* _Using the information_:
A. In the blog post on maternal death, how many women in the US die each day from pregnancy-related causes?
B. Carry on the blog post on maternal death from its last sentence.

* _Passage shown_:

'''

Those of you who have been reading me for a while should know that I'm kind of obsessed with everyone having a fair shake in life. It's what led me to be a feminist and and activist, and I just can't imagine any other way to be. I'm also very interested in/concerned by the medical treatment of women, especially pregnant women, as someone who's suffered through two unintended pregnancies that ended in horrific miscarriages, and as someone wants to reproduce with her partner sometime in the near future (assuming we'll ever be able to afford it).
So when I saw the RH Reality Check article "Human Rights-Based Approaches to Maternal Death," I knew I'd stumbled across today's blog topic. Here's the gist of the article:
Two to three women die each day in the US because of pregnancy-related causes. A further 34,000 more women experience “near misses” each year. Women in the US are more likely to die of complications resulting from pregnancy or childbirth than women in 49 other countries, including South Korea, Kuwait, and Bulgaria. In fact, according to recently released UN numbers, the maternal mortality rate nearly doubled between 1990 and 2008.I don't know about you, but this makes me very upset (although it also makes me feel lucky that I didn't die or anything after my first miscarriage for which I received absolutely ZERO medical treatment because I couldn't afford it). This is just another clear symptom of how messed up and bigoted our political and healthcare systems are. We're supposedly the "greatest nation on Earth" and yet we can't collectively care enough about the women birthing new citizens into our nation to make sure they're cared for?

'''

* _Supplied entries_:

'''

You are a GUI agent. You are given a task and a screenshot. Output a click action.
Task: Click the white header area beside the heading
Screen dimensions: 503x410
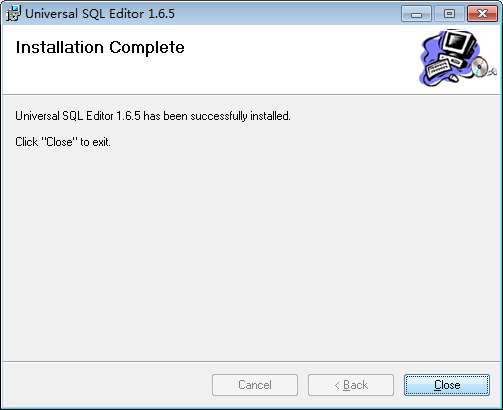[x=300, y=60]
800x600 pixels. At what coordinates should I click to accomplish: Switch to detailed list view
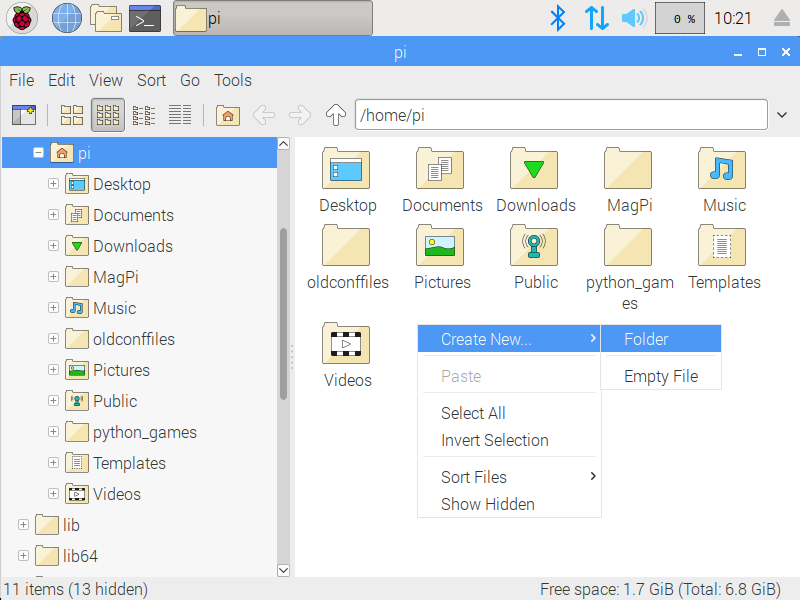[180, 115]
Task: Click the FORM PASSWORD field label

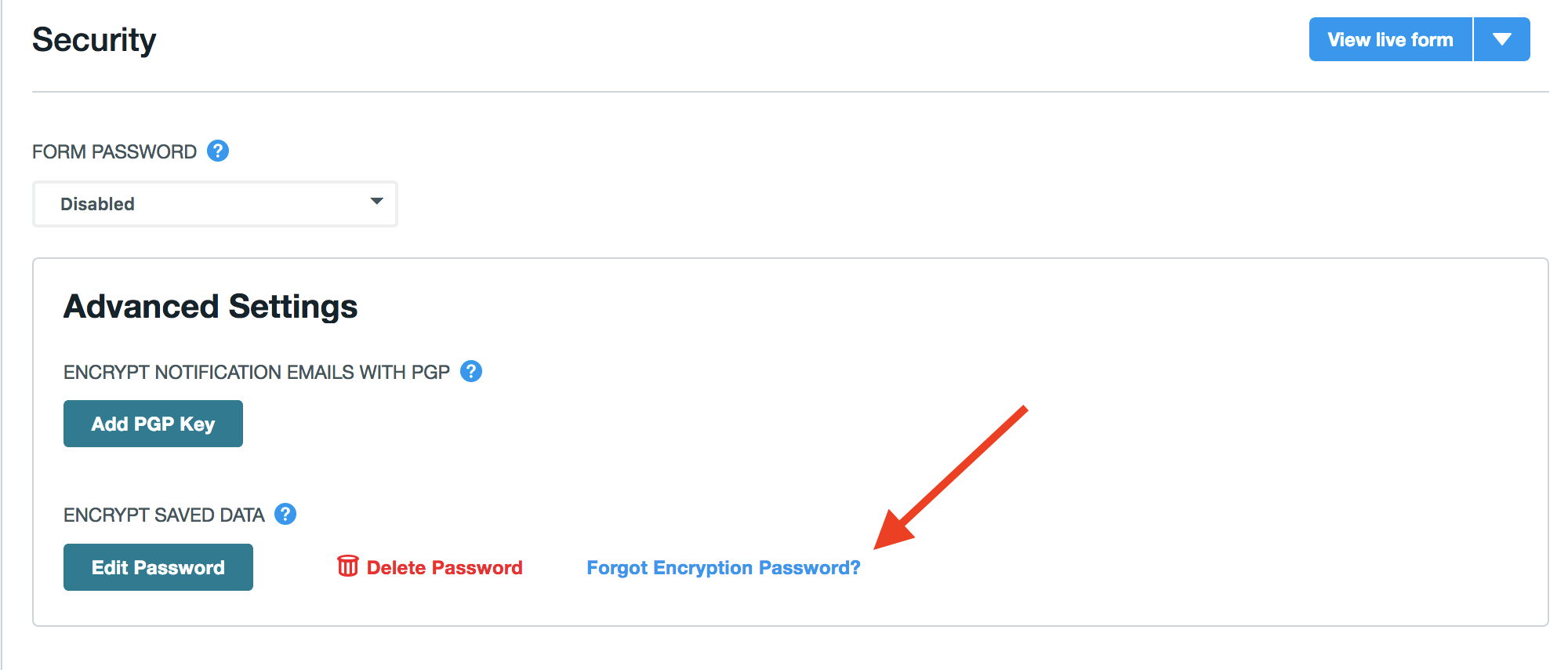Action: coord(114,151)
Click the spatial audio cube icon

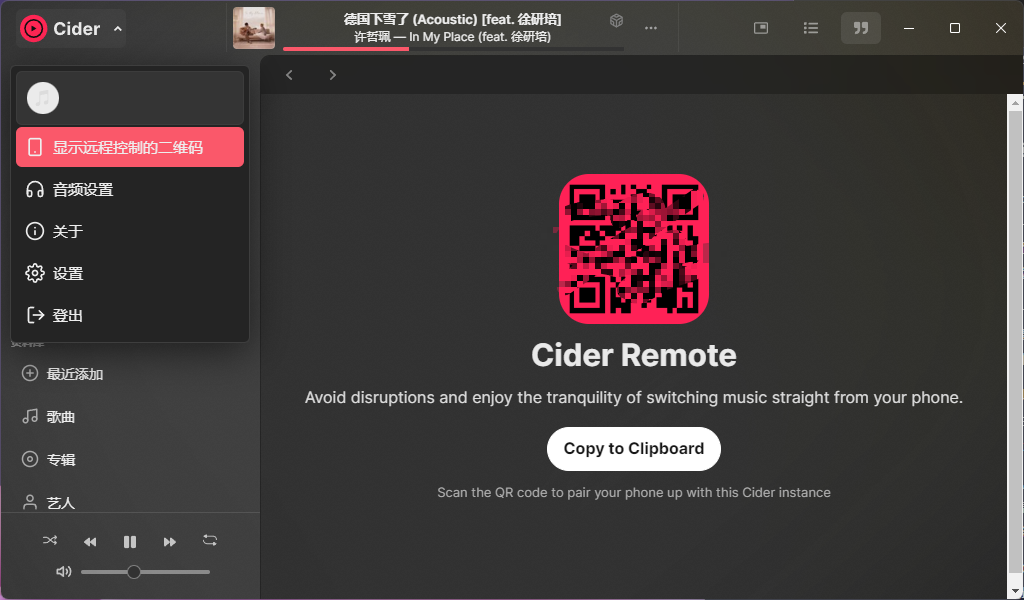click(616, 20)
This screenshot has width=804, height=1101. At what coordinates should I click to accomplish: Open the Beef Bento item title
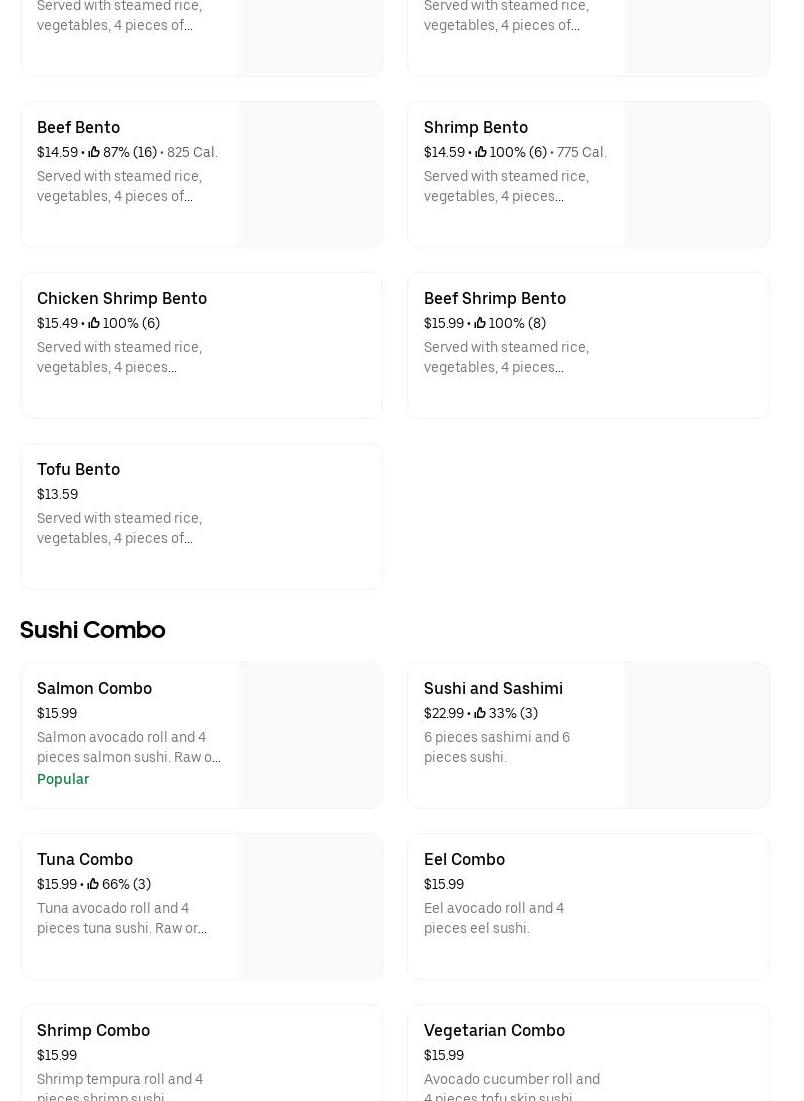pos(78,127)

'''
'''

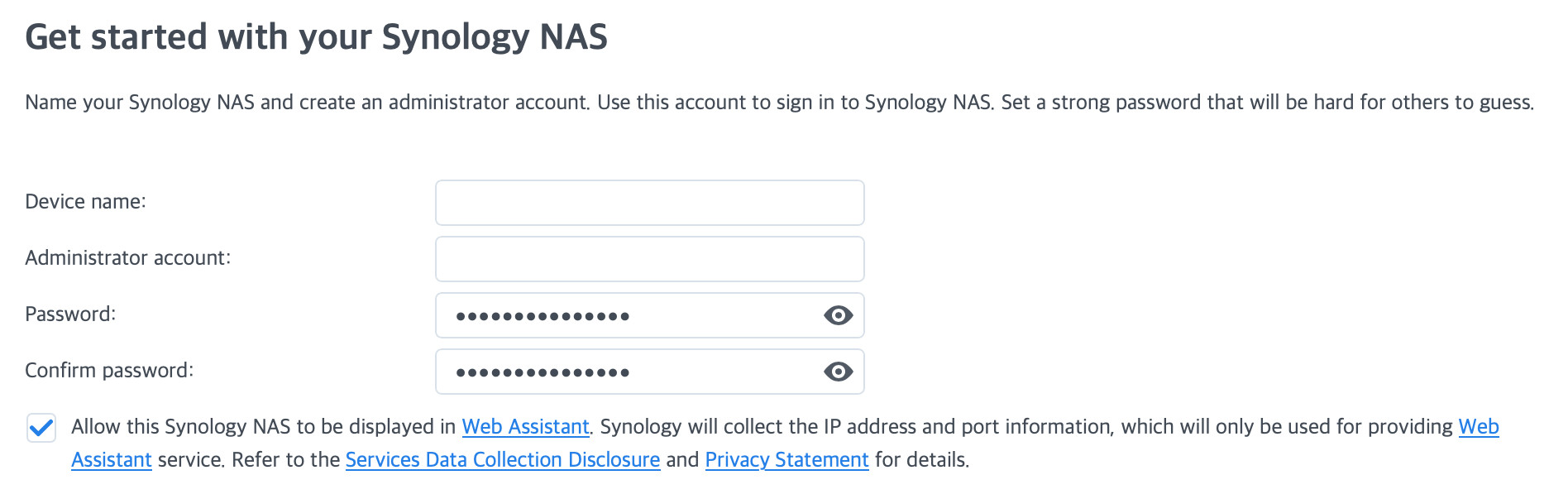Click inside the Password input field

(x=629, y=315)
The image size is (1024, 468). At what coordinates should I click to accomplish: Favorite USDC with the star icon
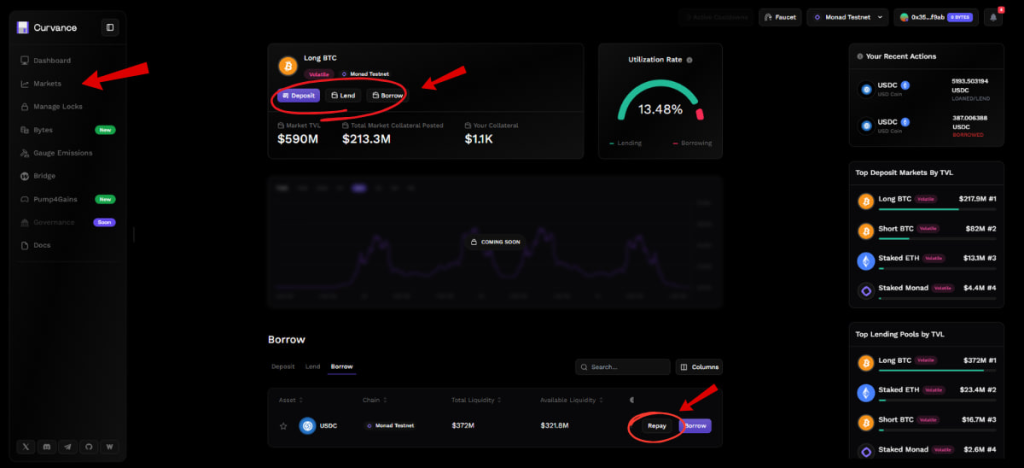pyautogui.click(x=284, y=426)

'''

* _Results for each task_:
A. Two to three women.

B.
There are shocking inequities in maternal health in the US. Women of color, low-income women, Indigenous women, immigrant women and women with limited English proficiency all face additional risks. For example, black women are nearly four times as likely to die from pregnancy related causes as white women. In high risk pregnancies, black women are five and a half times more likely to die. The inequalities are also geographical; risk is not uniform across the 50 states. Women in DC are almost 30 times more likely to dies than women in Maine.
These inequities are a result of systemic barriers to maternal care in the US. One of the largest problems is the lack of access to care caused by discrimination, language barriers and financial troubles. Women have been turned away because they couldn’t speak English and subjected to racial stereotyping and disrespect which affected their treatment. There are also problems with shortages of medical providers, a lack of culturally appropriate care, inadequate implementation of protocols, and a severe lack of accountability.
Many women lack access to information about family planning and affordable contraceptive services. In reality, about half of all pregnancies in the US are unplanned. This is significant because women with unintended pregnancies are more likely to develop complications, face worse outcomes, start prenatal care late and receive inadequate prenatal care.
Pre-natal care is incredibly important because women without it are three to four times more likely to die. However, Native American women are 3 ½ times more likely and African American and Latina women are 2 ½ times more likely to have no prenatal care as white women. 21 states do not offer “presumptive eligibility,” which allows pregnant women to get temporary access to Medicaid before their paperwork is completed.
There is a very real shortage of health professionals, including maternal health care providers. There are particular shortages among providers who accept Medicaid – this scarcity being even worse among specialists. 65 million people live in medically underserved areas – primarily in inner cities and rural areas. This lack of health care providers can have deadly consequences...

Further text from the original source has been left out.